> [Stored records]

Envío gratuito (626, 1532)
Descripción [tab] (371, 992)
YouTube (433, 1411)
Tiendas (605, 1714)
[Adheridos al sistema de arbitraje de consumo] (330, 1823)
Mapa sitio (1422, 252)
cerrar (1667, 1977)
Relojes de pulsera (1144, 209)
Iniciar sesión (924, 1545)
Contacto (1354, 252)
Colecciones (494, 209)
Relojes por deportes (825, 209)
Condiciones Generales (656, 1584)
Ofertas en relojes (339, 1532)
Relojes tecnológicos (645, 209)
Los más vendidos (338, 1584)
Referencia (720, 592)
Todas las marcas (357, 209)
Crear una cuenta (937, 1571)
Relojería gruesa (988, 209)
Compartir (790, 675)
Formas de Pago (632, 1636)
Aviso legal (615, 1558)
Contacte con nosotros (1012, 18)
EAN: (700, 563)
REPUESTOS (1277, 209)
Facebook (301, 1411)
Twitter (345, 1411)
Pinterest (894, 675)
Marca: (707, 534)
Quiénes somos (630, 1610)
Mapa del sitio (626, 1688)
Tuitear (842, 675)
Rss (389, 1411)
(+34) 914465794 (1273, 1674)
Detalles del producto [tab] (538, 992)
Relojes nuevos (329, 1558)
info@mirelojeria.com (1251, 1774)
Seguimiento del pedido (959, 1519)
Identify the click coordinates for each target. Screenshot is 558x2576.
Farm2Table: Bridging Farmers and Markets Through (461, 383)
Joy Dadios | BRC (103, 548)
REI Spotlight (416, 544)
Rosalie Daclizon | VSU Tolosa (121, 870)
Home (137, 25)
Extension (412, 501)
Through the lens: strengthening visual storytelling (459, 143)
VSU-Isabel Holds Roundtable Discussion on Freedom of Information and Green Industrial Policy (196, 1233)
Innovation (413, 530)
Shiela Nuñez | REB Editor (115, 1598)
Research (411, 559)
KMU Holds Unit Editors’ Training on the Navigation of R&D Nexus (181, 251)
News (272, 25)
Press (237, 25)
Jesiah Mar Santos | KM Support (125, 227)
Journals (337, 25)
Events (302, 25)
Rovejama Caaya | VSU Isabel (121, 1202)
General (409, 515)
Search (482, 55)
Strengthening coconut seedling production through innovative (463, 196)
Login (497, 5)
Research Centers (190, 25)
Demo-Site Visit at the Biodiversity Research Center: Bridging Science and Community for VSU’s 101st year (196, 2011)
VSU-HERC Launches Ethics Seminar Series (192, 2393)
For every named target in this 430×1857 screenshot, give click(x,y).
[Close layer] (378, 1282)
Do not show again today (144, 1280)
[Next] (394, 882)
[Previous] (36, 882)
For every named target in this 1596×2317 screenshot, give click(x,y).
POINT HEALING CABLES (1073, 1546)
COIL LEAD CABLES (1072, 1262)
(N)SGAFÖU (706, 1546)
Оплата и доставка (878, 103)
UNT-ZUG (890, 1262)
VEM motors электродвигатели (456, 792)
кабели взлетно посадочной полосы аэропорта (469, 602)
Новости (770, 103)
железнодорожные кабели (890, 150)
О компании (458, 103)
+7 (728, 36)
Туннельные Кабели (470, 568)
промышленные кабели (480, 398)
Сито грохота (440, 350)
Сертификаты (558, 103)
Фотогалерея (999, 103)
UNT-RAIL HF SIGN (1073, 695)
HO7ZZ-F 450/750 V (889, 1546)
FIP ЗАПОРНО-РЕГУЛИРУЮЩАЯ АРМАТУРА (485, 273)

> [PROBLEM STATEMENT] Taking the entries above, write out exactly each line from the one holding "Contacte con nosotros (1012, 18)" to the one holding "Rss (389, 1411)", both included, and stop there.

> [SOLUTION TO THIS PROBLEM]
Contacte con nosotros (1012, 18)
EAN: (700, 563)
REPUESTOS (1277, 209)
Facebook (301, 1411)
Twitter (345, 1411)
Pinterest (894, 675)
Marca: (707, 534)
Quiénes somos (630, 1610)
Mapa del sitio (626, 1688)
Tuitear (842, 675)
Rss (389, 1411)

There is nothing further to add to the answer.